> [Provided material]:
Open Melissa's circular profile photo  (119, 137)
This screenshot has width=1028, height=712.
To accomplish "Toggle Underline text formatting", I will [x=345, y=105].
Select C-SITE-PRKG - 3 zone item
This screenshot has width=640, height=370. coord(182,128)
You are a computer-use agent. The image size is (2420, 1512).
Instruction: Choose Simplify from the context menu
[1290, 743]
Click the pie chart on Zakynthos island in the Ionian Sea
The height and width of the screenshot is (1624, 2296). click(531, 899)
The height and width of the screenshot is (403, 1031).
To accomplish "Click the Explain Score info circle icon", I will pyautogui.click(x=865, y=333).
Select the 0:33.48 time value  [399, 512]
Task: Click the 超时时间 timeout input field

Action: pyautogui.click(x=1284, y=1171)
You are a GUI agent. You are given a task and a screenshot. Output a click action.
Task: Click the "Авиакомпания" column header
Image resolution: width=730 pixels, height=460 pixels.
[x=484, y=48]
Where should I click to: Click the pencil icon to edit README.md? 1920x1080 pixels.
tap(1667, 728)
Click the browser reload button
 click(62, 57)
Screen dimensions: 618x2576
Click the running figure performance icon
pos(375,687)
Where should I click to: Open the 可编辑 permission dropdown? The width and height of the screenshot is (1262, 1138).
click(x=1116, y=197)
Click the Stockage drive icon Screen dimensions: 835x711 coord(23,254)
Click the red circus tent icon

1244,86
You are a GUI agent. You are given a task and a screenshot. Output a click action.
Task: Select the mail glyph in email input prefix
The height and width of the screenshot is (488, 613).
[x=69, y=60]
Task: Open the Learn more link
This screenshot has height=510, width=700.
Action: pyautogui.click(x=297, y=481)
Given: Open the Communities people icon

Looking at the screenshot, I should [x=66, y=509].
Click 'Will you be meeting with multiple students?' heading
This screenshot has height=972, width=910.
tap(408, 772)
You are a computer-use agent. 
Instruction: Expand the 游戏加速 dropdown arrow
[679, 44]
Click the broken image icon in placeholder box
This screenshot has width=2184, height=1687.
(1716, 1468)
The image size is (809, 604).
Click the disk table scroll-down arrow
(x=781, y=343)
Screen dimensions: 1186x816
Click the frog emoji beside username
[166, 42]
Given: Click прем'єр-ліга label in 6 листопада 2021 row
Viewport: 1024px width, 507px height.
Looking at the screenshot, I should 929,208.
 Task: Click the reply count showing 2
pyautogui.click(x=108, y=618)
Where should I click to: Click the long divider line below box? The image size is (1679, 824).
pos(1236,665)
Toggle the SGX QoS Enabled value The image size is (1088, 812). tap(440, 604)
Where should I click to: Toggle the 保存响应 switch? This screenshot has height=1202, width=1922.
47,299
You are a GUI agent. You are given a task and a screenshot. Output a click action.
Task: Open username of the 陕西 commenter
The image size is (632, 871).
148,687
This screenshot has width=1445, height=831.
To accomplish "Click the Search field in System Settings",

> [Problem statement]: Rewrite all of the data above with "GUI agent" changed to "screen assistant" and every other part left as it is.

> [Written reply]:
Open Melissa's circular profile photo  (119, 137)
This screenshot has width=1028, height=712.
To accomplish "Toggle Underline text formatting", I will [x=345, y=105].
Select C-SITE-PRKG - 3 zone item
This screenshot has width=640, height=370. coord(182,128)
You are a computer-use agent. The image size is (2420, 1512).
Instruction: Choose Simplify from the context menu
[1290, 743]
Click the pie chart on Zakynthos island in the Ionian Sea
The height and width of the screenshot is (1624, 2296). click(531, 899)
The height and width of the screenshot is (403, 1031).
To accomplish "Click the Explain Score info circle icon", I will pyautogui.click(x=865, y=333).
Select the 0:33.48 time value  [399, 512]
Task: Click the 超时时间 timeout input field

Action: pyautogui.click(x=1284, y=1171)
You are a screen assistant. You are given a task and a screenshot. Output a click action.
Task: Click the "Авиакомпания" column header
Image resolution: width=730 pixels, height=460 pixels.
[x=484, y=48]
Where should I click to: Click the pencil icon to edit README.md? 1920x1080 pixels.
tap(1667, 728)
Click the browser reload button
 click(62, 57)
Screen dimensions: 618x2576
Click the running figure performance icon
pos(375,687)
Where should I click to: Open the 可编辑 permission dropdown? The width and height of the screenshot is (1262, 1138).
click(x=1116, y=197)
Click the Stockage drive icon Screen dimensions: 835x711 coord(23,254)
Click the red circus tent icon

1244,86
You are a screen assistant. You are given a task and a screenshot. Output a click action.
Task: Select the mail glyph in email input prefix
The height and width of the screenshot is (488, 613).
[x=69, y=60]
Task: Open the Learn more link
This screenshot has height=510, width=700.
Action: pyautogui.click(x=297, y=481)
Given: Open the Communities people icon

Looking at the screenshot, I should [x=66, y=509].
Click 'Will you be meeting with multiple students?' heading
This screenshot has height=972, width=910.
tap(408, 772)
You are a computer-use agent. 
Instruction: Expand the 游戏加速 dropdown arrow
[679, 44]
Click the broken image icon in placeholder box
This screenshot has width=2184, height=1687.
(1716, 1468)
The image size is (809, 604).
Click the disk table scroll-down arrow
(x=781, y=343)
Screen dimensions: 1186x816
Click the frog emoji beside username
[166, 42]
Given: Click прем'єр-ліга label in 6 листопада 2021 row
Viewport: 1024px width, 507px height.
Looking at the screenshot, I should 929,208.
 Task: Click the reply count showing 2
pyautogui.click(x=108, y=618)
Where should I click to: Click the long divider line below box? The image size is (1679, 824).
pos(1236,665)
Toggle the SGX QoS Enabled value The image size is (1088, 812). tap(440, 604)
Where should I click to: Toggle the 保存响应 switch? This screenshot has height=1202, width=1922.
47,299
You are a screen assistant. You are given a task and a screenshot. Output a click action.
Task: Open username of the 陕西 commenter
The image size is (632, 871).
148,687
This screenshot has width=1445, height=831.
To accomplish "Click the Search field in System Settings",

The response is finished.